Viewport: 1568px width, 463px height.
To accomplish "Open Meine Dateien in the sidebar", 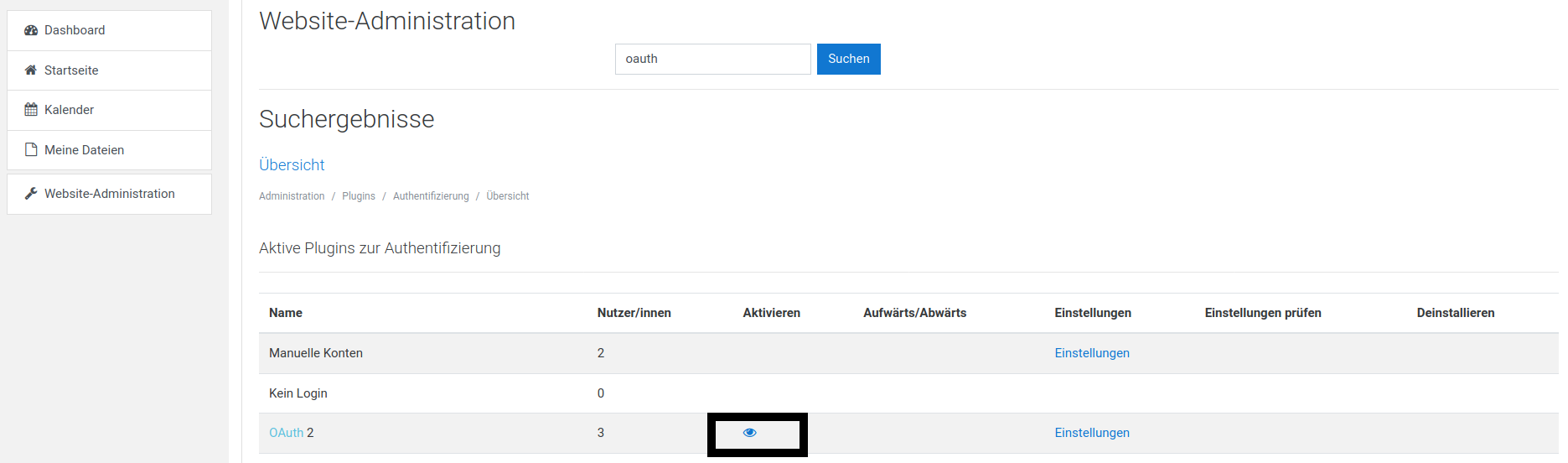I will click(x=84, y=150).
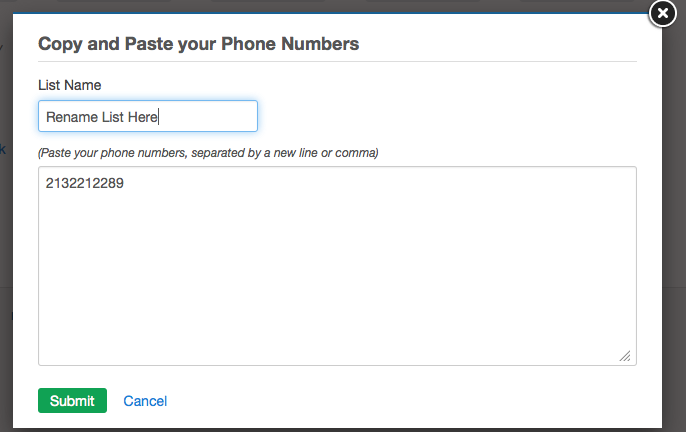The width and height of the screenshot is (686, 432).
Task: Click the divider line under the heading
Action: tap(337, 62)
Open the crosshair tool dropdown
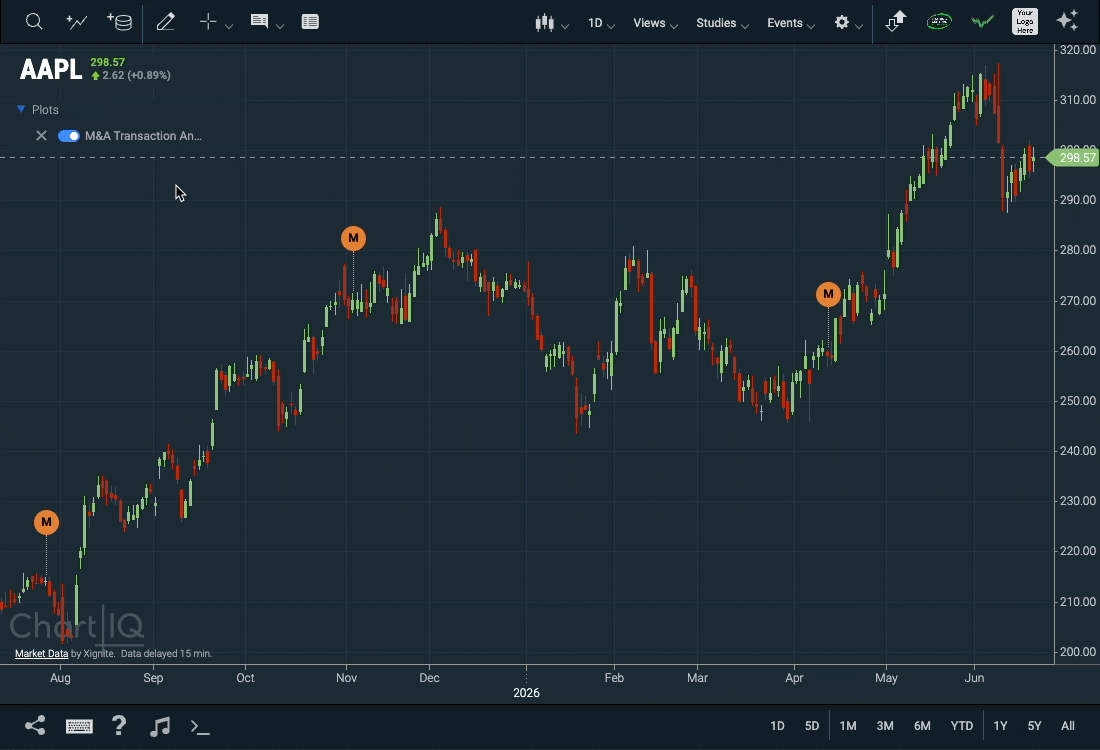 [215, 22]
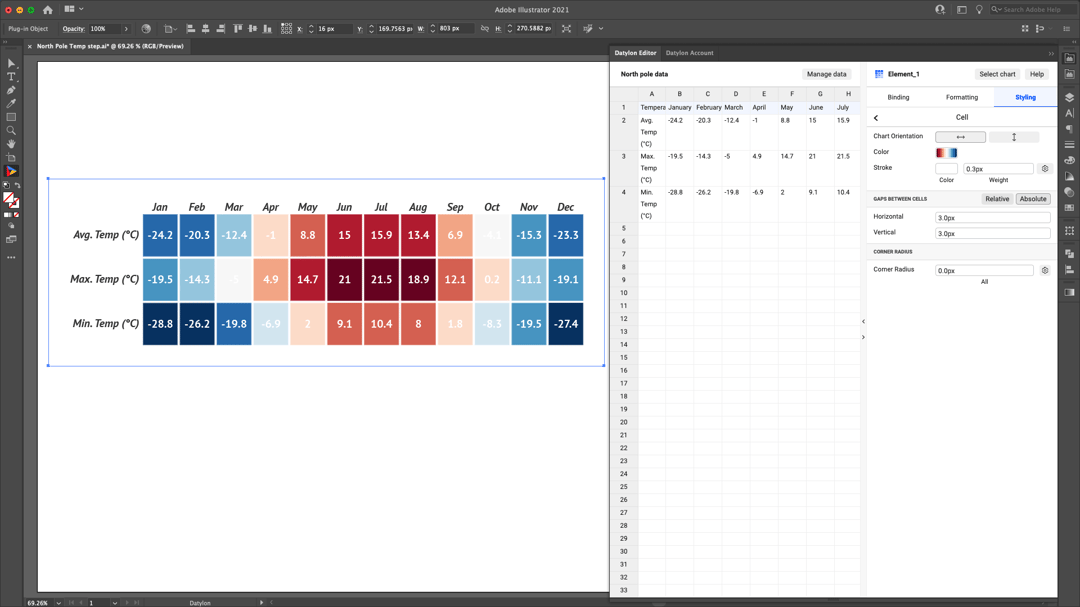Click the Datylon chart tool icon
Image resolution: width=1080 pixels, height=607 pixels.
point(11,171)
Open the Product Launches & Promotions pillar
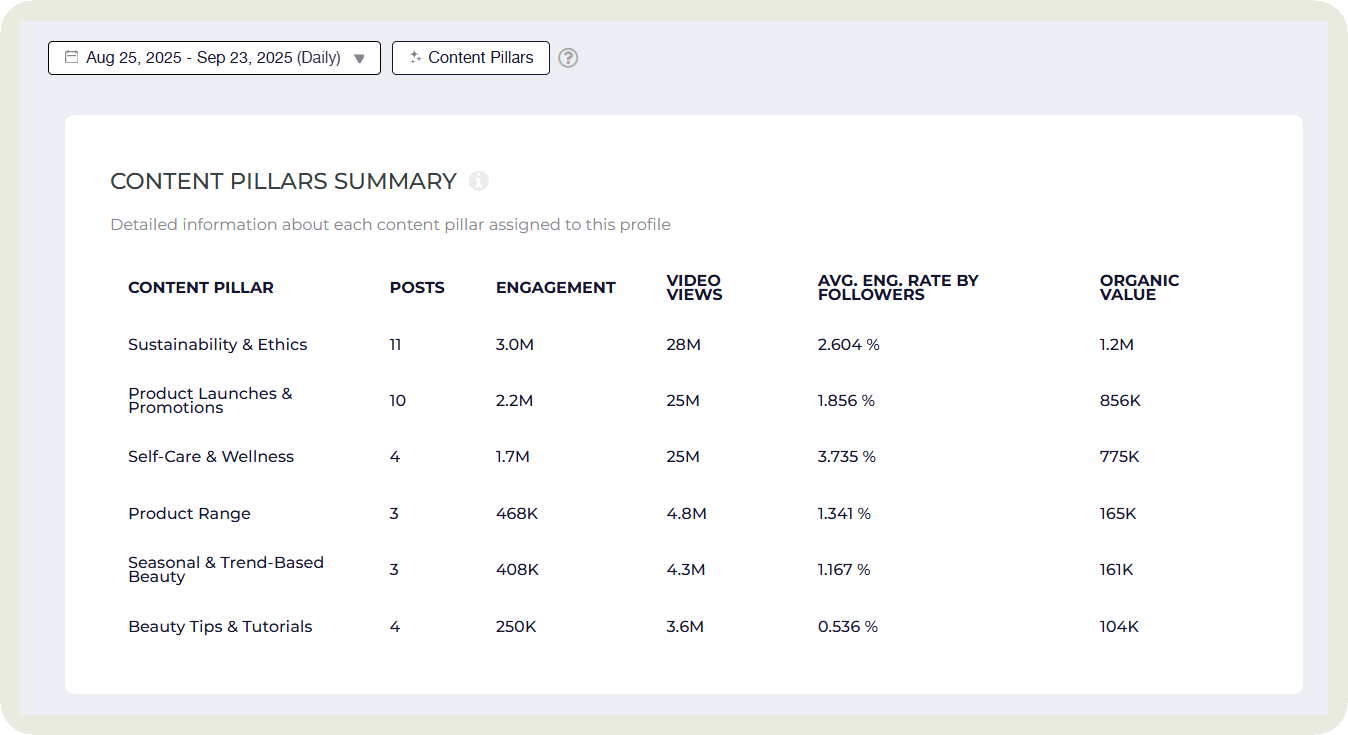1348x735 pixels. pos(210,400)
---*---
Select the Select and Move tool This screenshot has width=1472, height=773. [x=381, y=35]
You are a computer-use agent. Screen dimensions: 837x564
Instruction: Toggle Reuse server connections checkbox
---*---
▸ WHAT TO PRODUCE
Take the lines above from the one containing "Select the Select" down to the one containing "Instruction: Toggle Reuse", and transcribe them exactly, both ends included.

▸ REPLY TO THE TASK
Select the Select and Move tool This screenshot has width=1472, height=773. [x=381, y=35]
You are a computer-use agent. Screen dimensions: 837x564
Instruction: Toggle Reuse server connections checkbox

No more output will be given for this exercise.